1

Heroku in their docs talk about why you should avoid naked domains if you are dependent on IaaS or PaaS.

There is also an existing question on ServerFault, but it doesn't tackle my query.

I have understood their explanation. The part I am confused about is the caching of the ip. Heroku claims they can change the ip of their endpoint in their DNS settings and all will be good. However, don't most browsers/proxies/clients cache that ip? TTL values are not always respected. Also how quickly does that ip get propagated? Wouldn't the requests still go to the old ip?

2 Answers2

4

You can use a CNAME for, say, www.example.com, so that it points to magic-squirrel.herokuapp.com (or whatever). magic-squirrel.herokuapp.com will resolve to whatever IP Heroku has assigned to that end point, for example, 1.1.1.1. That IP can change if Heroku needs to do some network reconfiguration, but magic-squirrel.herokuapp.com will be updated to point to, say, 2.2.2.2. www.example.com will follow naturally, after TTL expiration. In this case, you won't have a service disruption because of something Heroku did to manage their network.

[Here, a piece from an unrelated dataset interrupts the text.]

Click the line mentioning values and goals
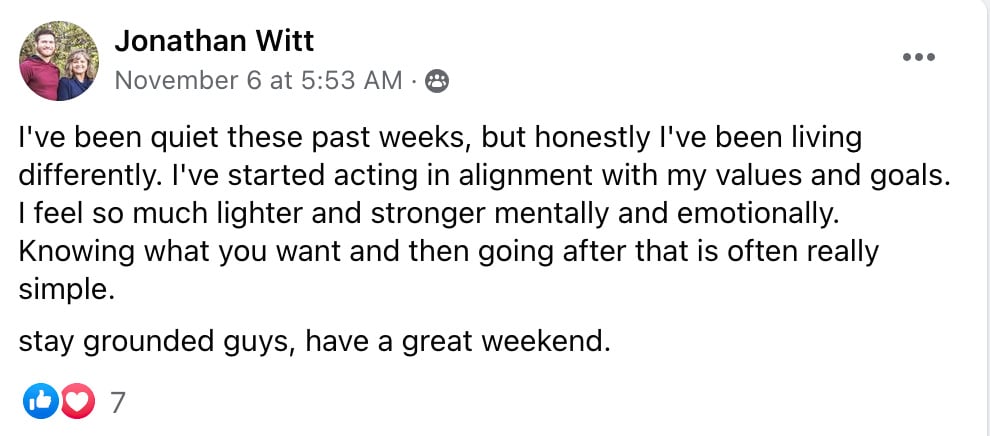Screen dimensions: 990x436 (x=484, y=177)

You cannot use a CNAME for example.com, the naked domain. You instead will need to use an A record. As above, your app is running on magic-squirrel.herokuapp.com, which has an A record of 1.1.1.1. Because you can't CNAME to that name, you will have to create an A record for example.com to point to 1.1.1.1. Sometime later, Heroku does their network configuration, and magic-squirrel.herokuapp.com now points to 2.2.2.2. Your example.com is now mysteriously broken. You will need to notice that magic-squirrel.herokuapp.com no longer is on 1.1.1.1 and update your DNS accordingly.

cjc
  • 25,492
2

Even though the CNAME might have a high TTL, the cached value is the alias, not the IP behind the alias(or at least should be the alias).

So while having a higher TTL on the CNAME to make use of caches, the target of the CNAME can have a very low TTL to allow changing it more often and especially allow to change it automatically without touching your own DNS records.